Sonra, ilim abidesi en büyük sözlük yazarımız Mütercim Asım'dan yıldızları konuşturan adam Hoca Tahsin Efendi'ye, “kitapların efendisi” Ali Emiri Efendi'den Sahhaflar şeyhi Muzaffer Ozak'a tanıdığımız/tanımadığımız nice ilim ve cevvâl zekâ sahibi kitap âşıklarının kısa fakat öz biyografilerini okurken “böyleleri de yaşamış” diyoruz içimizden. Her biri bir derya bu “canlı kitap” misâli âlimlerimiz hakkındaki bu kitapta anlatılan zevâtın bir kısmından tadımlık bahsetmek istiyorum. Belki hepimiz, hep birlikte kütüphanelere doğru ayaklanırız böylece, belli mi olur?
Ezberinden yazdırdığı kitapla aslı arasında hiçbir fark yoktu
İbni Sina kaçak olarak Isfahan'a gittiği sırada yanında hiçbir kitabı yoktur. Isfahanlı âlimler hâliyle onun en meşhur eseri olan “Kanun”u görmek isterler. İbni Sina “kitap yanımda yok ama ezbere yazdırabilirim” diye yanıtlar. Daha sonra Horasan'dan getirtilen asıl kitapla, ezbere yazdırdığı nüshâ karşılaştırılınca bir kelimenin bile eksik ya da fazla olmadığı farkedilir.
Bir kitabın kendisinde bulunmayan ikinci cildi için ta Yemen'e tayin istedi
Çocukluğundan bu yana topladığı bütün kitapları Millet Kütüphanesi'ne vakfeden Ali Emiri Efendi ise kafasında tam bir kütüphane taşıyan bir diğer “ayaklı kütüphane”miz. Kitaplarla ilişkisi hastalık derecesinde olan Ali Emiri Efendi, gündüzleri okuduğu yetmezmiş gibi, uyurken de gündüz okuduklarını tekrarlıyor ve hatta bu yüzden kimse yanında yatmak istemiyormuş. Evet, kitaplarla ilişkisi, kitaplara muhabbeti hastalık hâline dönüşen Ali Emiri Efendi'nin yoğun okuma temposu sağlığına zarar verecek boyuta ulaştığında doktoru kendisinden okumaya ara vermesini tavsiye ediyor. Emiri Efendi bunun üzerine istirahat için Mardin'deki dayısının yanına gidiyor fakat -adı üzerinde- kitap hastası değil mi, belli bir süre sonra dayanamayıp yine okumaya başlıyor.

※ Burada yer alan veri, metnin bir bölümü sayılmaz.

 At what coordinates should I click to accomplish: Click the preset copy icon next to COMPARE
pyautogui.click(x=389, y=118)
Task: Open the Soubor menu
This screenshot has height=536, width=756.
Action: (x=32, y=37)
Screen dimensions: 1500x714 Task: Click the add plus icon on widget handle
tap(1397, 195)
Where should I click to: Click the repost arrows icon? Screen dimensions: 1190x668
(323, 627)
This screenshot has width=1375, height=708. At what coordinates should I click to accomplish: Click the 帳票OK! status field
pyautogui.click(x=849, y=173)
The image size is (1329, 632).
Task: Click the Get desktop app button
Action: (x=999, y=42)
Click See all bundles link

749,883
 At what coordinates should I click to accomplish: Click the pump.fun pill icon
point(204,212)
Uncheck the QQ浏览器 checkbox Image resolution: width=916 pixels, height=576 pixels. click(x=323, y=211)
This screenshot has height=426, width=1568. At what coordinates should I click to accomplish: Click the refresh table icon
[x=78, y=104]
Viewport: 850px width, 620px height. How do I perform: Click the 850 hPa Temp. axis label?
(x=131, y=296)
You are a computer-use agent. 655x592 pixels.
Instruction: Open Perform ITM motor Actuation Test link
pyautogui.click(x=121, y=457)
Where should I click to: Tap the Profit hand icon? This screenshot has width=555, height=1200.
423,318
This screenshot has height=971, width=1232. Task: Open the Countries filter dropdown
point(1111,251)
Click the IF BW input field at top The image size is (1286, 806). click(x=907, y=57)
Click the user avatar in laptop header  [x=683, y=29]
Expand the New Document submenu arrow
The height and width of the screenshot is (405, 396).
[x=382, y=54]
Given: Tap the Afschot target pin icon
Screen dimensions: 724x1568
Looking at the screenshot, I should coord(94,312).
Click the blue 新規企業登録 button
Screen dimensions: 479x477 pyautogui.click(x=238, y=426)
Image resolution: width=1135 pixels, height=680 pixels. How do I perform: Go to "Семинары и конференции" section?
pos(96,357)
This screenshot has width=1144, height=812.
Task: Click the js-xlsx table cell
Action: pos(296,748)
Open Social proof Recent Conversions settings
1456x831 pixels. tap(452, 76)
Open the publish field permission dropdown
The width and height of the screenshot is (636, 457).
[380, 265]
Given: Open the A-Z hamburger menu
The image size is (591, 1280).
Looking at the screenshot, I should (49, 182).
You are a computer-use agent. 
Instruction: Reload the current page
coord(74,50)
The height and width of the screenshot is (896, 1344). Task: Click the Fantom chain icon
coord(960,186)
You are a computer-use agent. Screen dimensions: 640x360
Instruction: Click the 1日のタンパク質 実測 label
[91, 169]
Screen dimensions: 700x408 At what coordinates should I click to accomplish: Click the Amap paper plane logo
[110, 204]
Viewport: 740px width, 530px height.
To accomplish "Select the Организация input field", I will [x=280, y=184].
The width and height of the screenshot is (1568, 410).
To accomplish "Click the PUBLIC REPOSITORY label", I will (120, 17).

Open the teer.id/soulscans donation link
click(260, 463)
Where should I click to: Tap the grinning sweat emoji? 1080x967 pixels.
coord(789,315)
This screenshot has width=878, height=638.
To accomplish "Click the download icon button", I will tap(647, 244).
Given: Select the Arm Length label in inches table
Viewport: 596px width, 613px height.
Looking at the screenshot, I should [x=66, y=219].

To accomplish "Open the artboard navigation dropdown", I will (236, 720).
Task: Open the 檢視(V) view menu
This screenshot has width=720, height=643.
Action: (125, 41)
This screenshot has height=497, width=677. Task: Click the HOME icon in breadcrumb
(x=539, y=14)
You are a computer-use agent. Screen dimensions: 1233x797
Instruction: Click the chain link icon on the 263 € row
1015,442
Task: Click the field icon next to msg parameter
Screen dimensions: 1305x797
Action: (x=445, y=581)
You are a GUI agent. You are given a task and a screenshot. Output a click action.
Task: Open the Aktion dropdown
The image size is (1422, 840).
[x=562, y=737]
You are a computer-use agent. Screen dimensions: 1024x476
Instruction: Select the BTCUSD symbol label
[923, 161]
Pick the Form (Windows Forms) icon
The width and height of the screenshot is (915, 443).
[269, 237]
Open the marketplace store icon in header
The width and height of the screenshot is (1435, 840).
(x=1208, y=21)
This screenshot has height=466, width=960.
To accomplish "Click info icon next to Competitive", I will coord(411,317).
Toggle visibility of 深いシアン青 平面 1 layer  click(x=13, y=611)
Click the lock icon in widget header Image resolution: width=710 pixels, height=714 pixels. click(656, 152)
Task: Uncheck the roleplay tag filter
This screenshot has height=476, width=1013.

Ali Emiri Efendi, bir kitabı elde etmek için gıkını bile çıkarmadan fedakârlık gösterir ve dolaştığı yerlerden sandık sandık kitaplar getirirmiş. Kendisindeki Arapça bir eserin –kendisinde olmayan- ikinci cildinin Yemen'de bir zâtta bulunduğunu öğrenince, derhâl tayinini Yemen'e istemiş. İstanbul'da kitap almak için bulunduğu yakadan diğer yakaya geçmeye naz edenlerin, üşenenlerin kulakları çınlasın.
Hatrı kalmasın, bu büyük kitap âşığı Emiri Efendi'nin ezberinde yüz bin beyit bulunduğunu da burada muhakkak size anlatmalıyım, herkes de öğrenmeli. Hayret etmek güzeldir; maksat, hayret edelim.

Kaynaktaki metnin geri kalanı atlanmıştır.